A new report on EPA spending released by Open the Books, a nonprofit organization dedicated to transparency, found numerous examples of questionable expenditures within the agency.
Among them, the EPA spent over $15.1 million on outside public relations consultants between 2000 and 2014. The funding was on top of the $141.496 million in salaries and $1.5 million in bonuses on full-time public affairs officers the EPA has spent since 2007. As of 2012, the EPA employed 198 public affairs employees. The average EPA employee salary is $111,165.
“Everyone is under the impression that the EPA is spending money to ‘clean the environment.’ But, it turns out EPA is running a $160 million PR Machine, $715 million police agency, a near $1 billion employment agency for seniors, and a $1.2 billion in-house law firm,” said Adam Andrzejewski, the founder of Open the Books.
“The EPA wasting $160 million on public relations dwarfs our recent exposure of their high-end furniture purchases ($92 million),” he said. “Nothing is emblematic of government excess like an army of highly compensated PR agents sitting in their easy chairs. It’s simply waste.”
Open the Books also found the EPA spent $261,456 on badges and insignia, millions on gym equipment, and $17,820 on “Games, Toys and Wheeled Goods.”
The agency spent $23,884 for awards and trophies for the EPA Office of Research and Development (ORD) ceremony in 2012 and 2013.

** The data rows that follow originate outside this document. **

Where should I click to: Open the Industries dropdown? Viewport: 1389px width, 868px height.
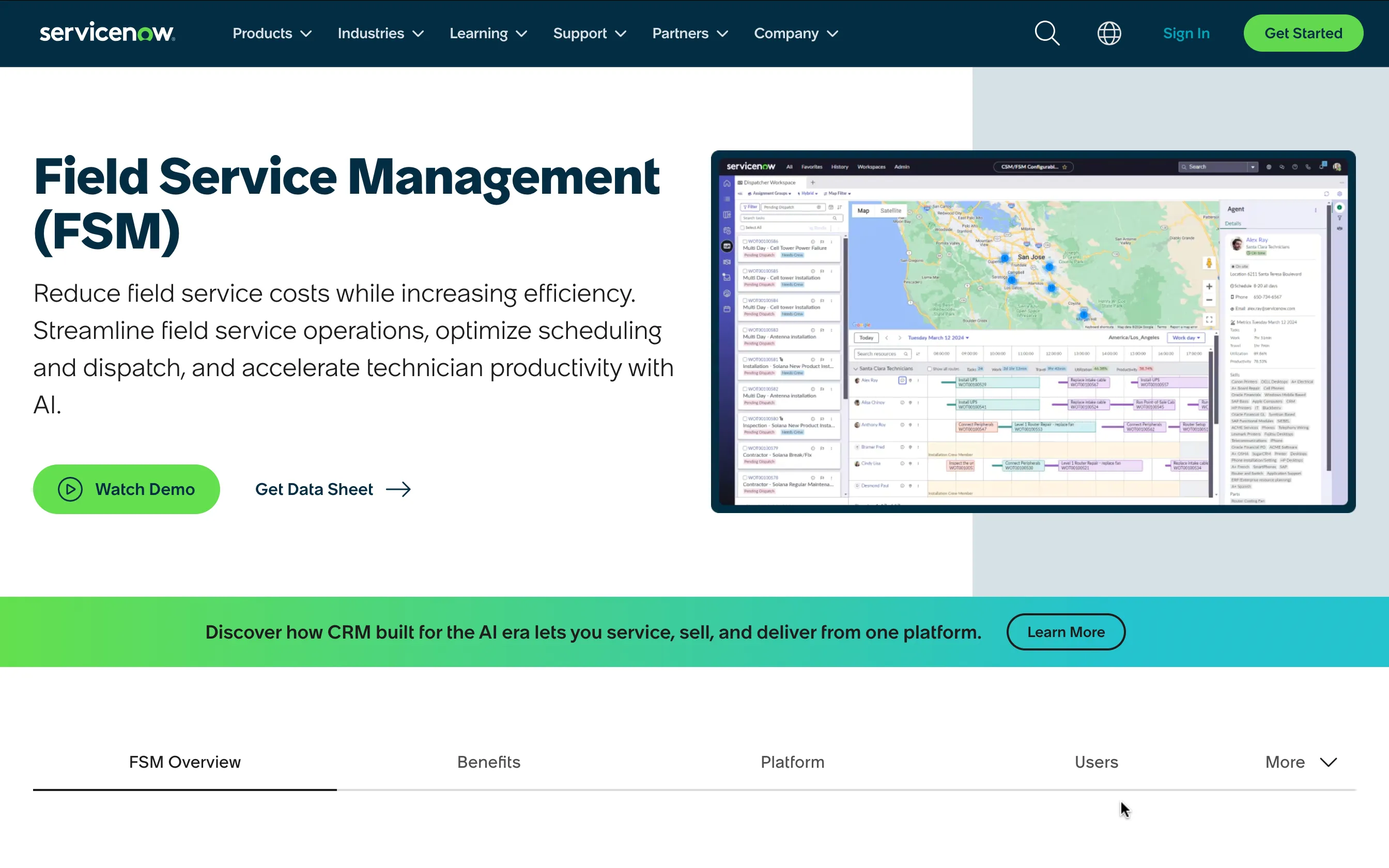pyautogui.click(x=380, y=33)
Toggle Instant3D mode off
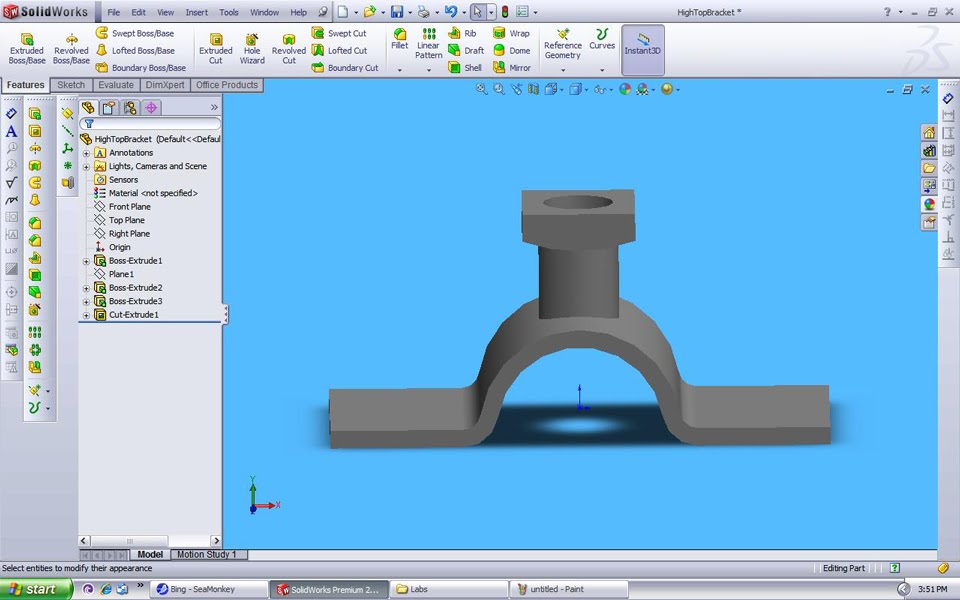Screen dimensions: 960x600 tap(643, 48)
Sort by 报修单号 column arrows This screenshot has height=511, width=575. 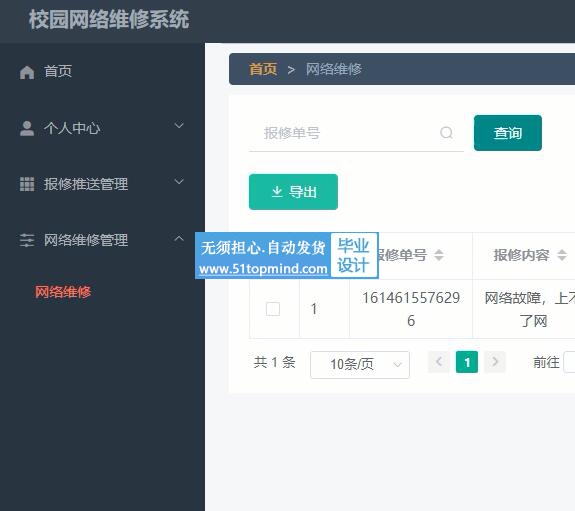point(439,255)
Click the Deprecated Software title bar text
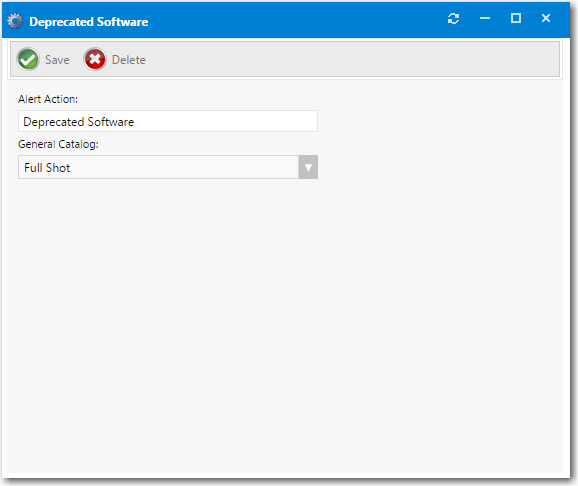This screenshot has width=578, height=486. (x=88, y=22)
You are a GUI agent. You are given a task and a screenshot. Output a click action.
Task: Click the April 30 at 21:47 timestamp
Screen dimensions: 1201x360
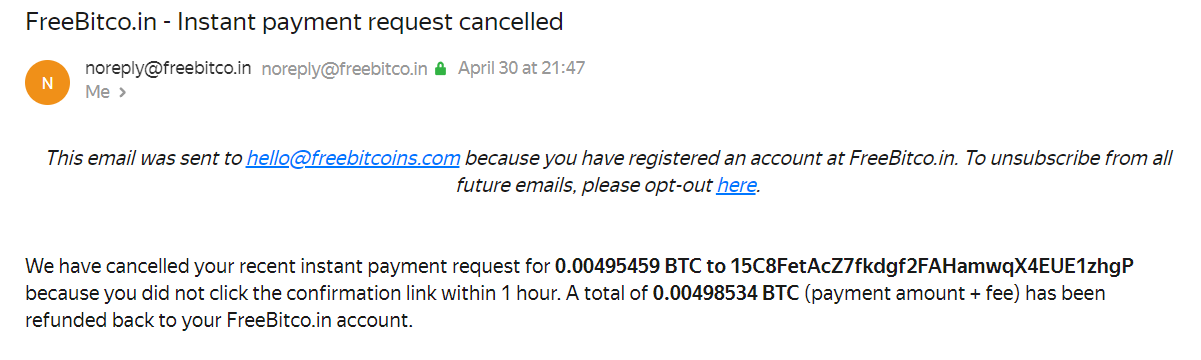click(x=521, y=69)
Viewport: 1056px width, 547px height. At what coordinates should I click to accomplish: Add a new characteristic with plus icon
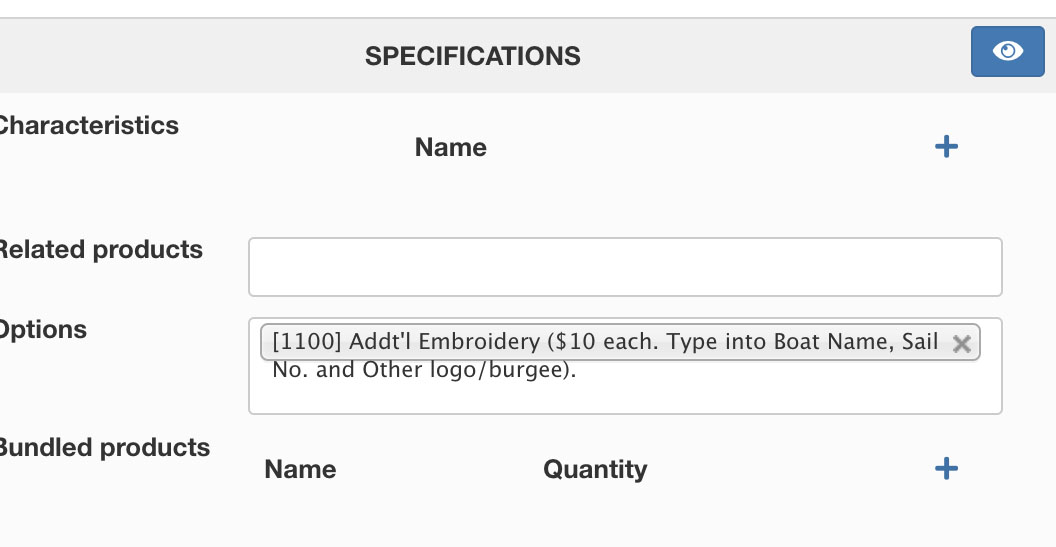pyautogui.click(x=945, y=147)

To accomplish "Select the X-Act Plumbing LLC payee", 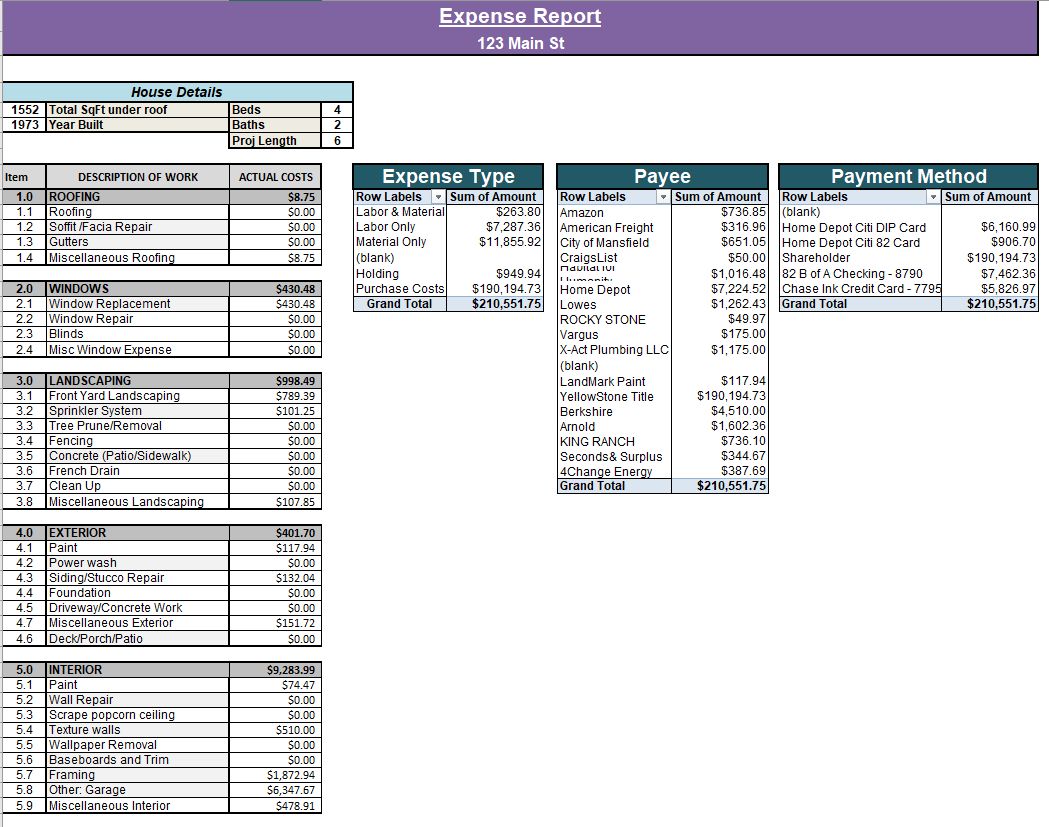I will tap(613, 350).
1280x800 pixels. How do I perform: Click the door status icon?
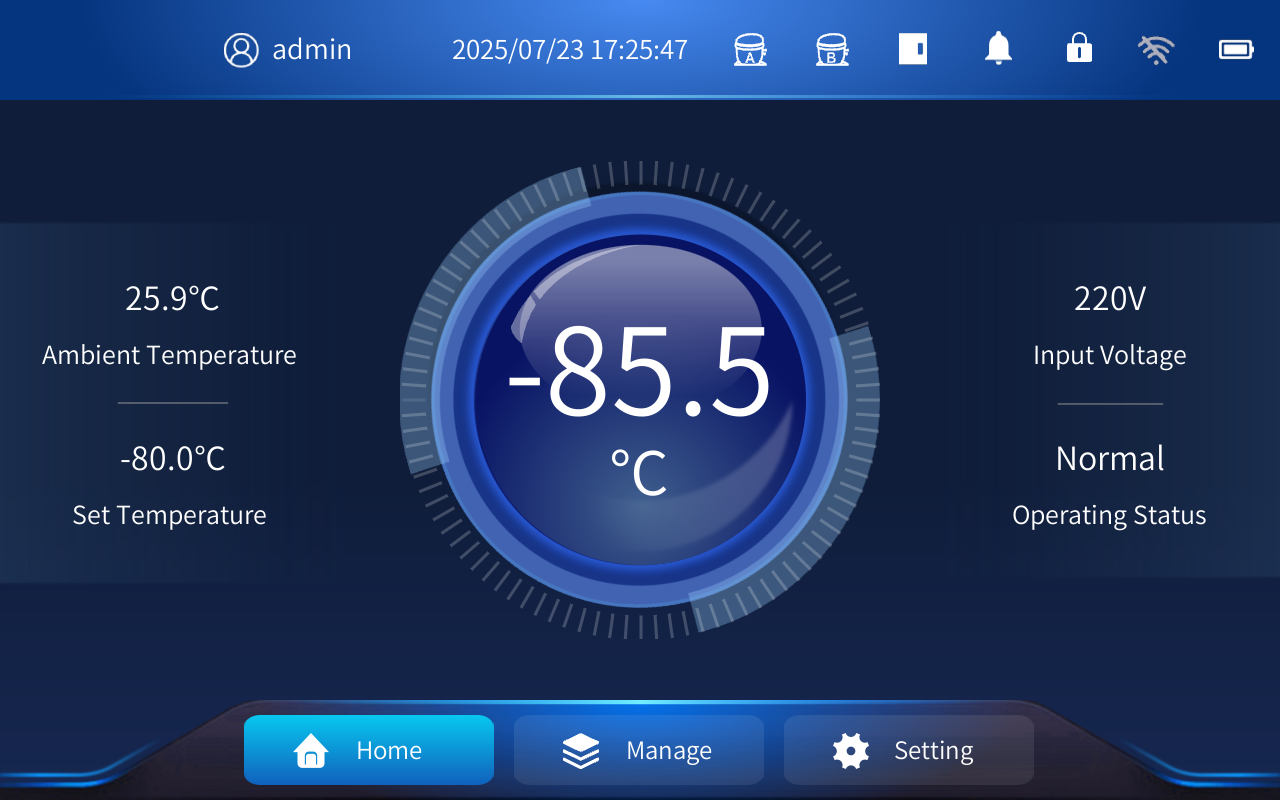click(913, 49)
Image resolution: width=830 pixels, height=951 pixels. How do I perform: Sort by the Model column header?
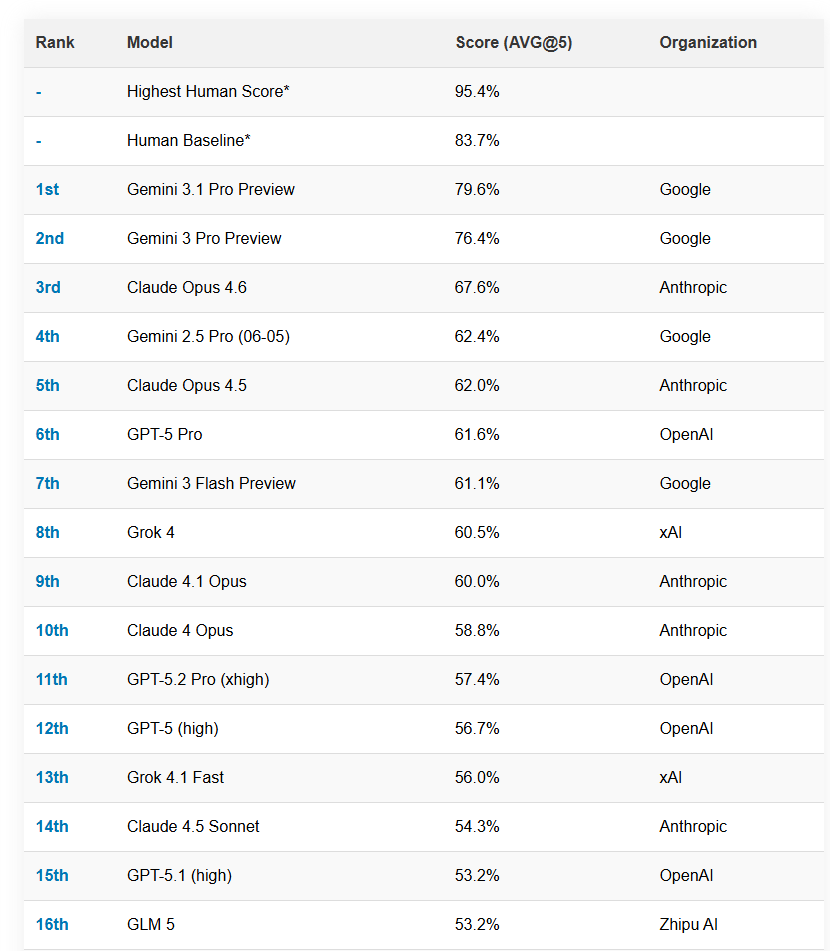point(150,43)
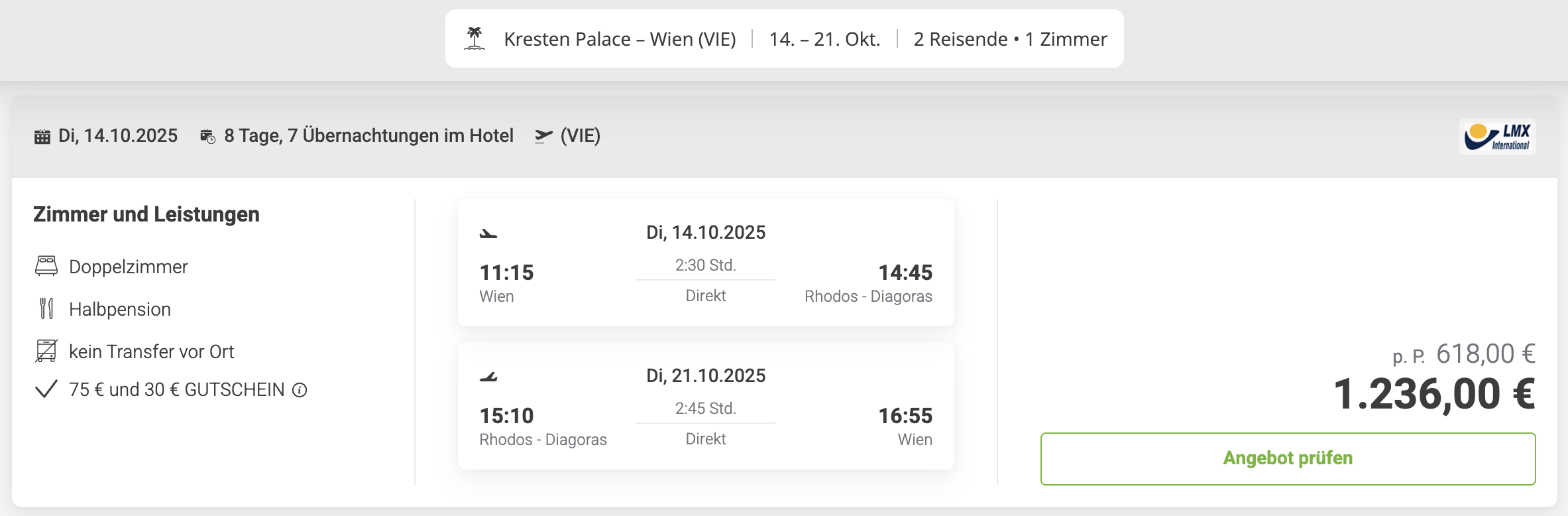Select the return flight card to Wien
Image resolution: width=1568 pixels, height=516 pixels.
pyautogui.click(x=706, y=406)
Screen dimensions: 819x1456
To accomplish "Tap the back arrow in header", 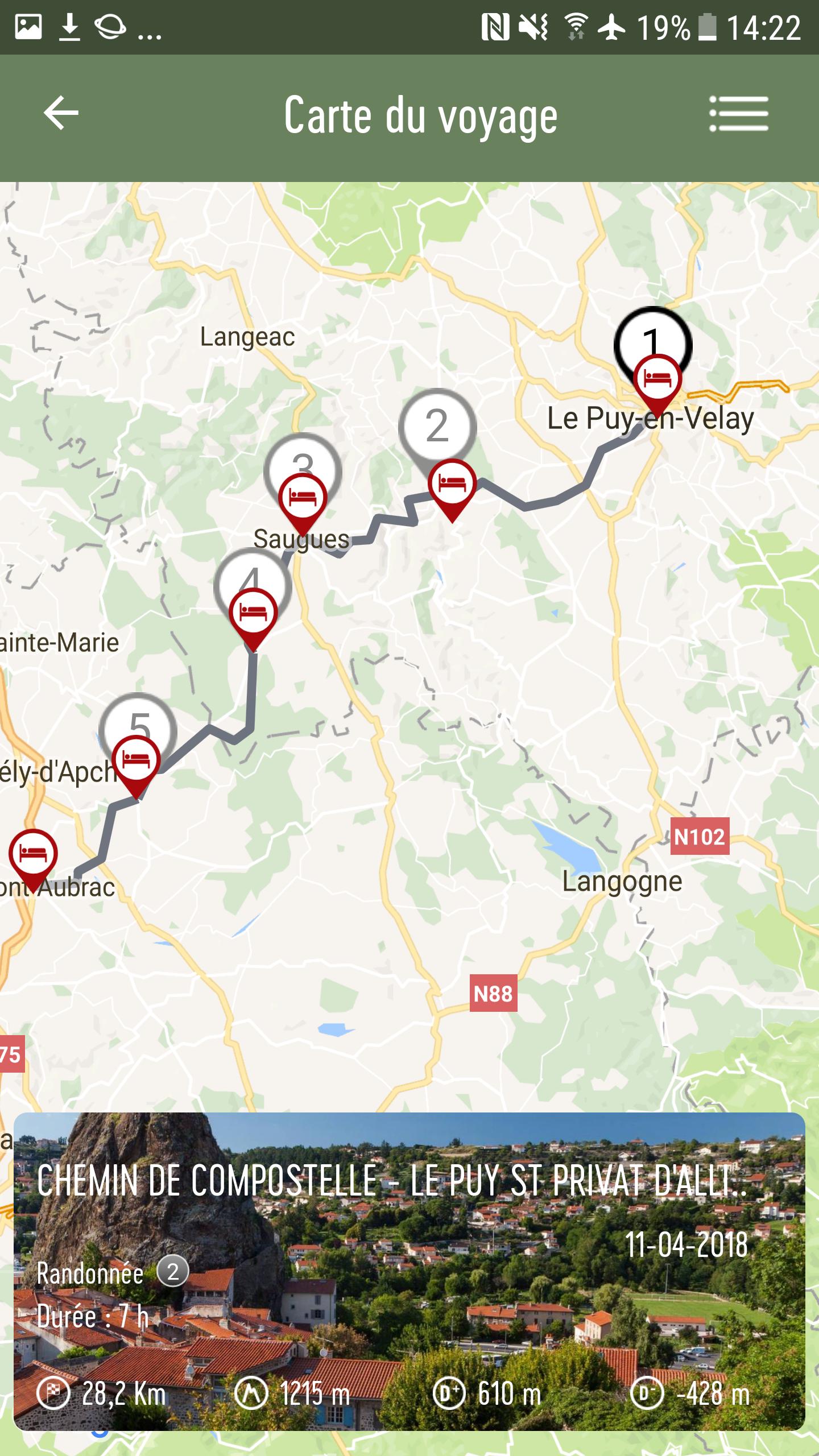I will click(x=61, y=113).
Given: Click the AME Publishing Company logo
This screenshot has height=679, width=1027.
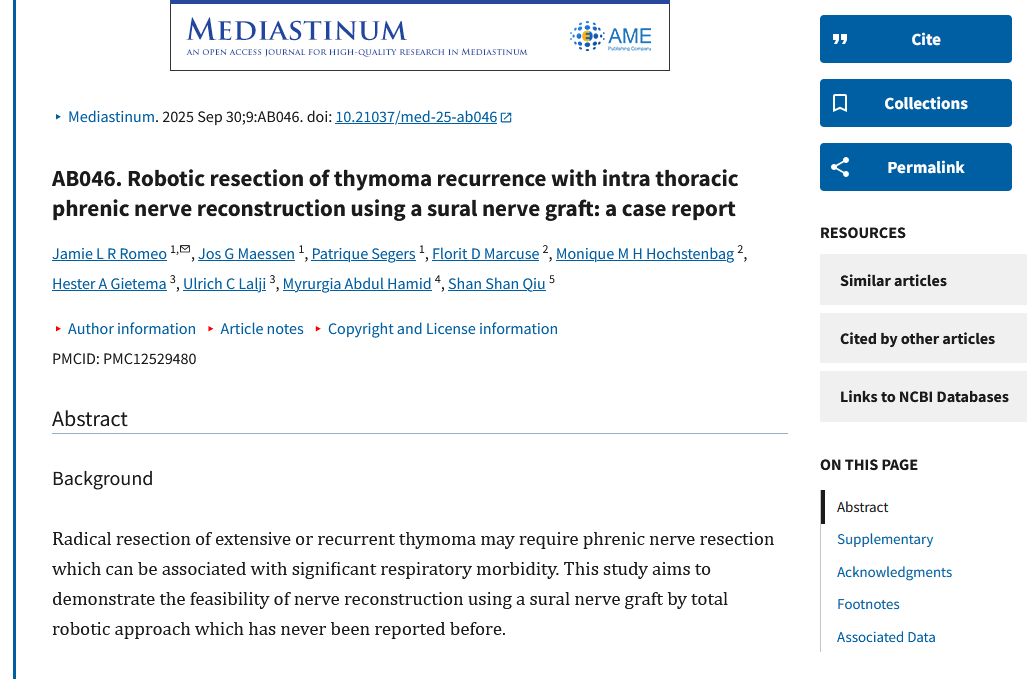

“The EPA culture of wasteful spending extended into their own award ceremonies,” said Andrzejewski. “Tagging the awards as ‘athletic and sporting equipment’ in their checkbook, they spent hundreds of thousands of dollars to pat themselves on their own backs.”
Andrzejewski noted that the EPA also has given $144 million in performance bonuses since 2007. “It’s an imbedded culture that gave $4 million in additional awards, badges, and trophies to themselves paid for at taxpayer expense,” he said.
The report found that the EPA has spent 35.2 percent more on contracts during the first six years of the Obama administration than in the Bush administration, an increase of $2.5 billion.
Open the Books combed through $92.692 billion in EPA contracts and grants between fiscal years 2000 and 2014 to compile their findings.
“Public participation is a key component of EPA’s mission to protect human health and the environment,” said a spokesperson for the agency. “EPA is legally obligated to communicate the work of our programs with the American public, Congress, stakeholders, and the media—including publicizing public hearings and citizen comment periods. This report cherry picks and falsely misrepresents the work of two administrations whose job it is to ensure people are informed about the critical work of EPA.”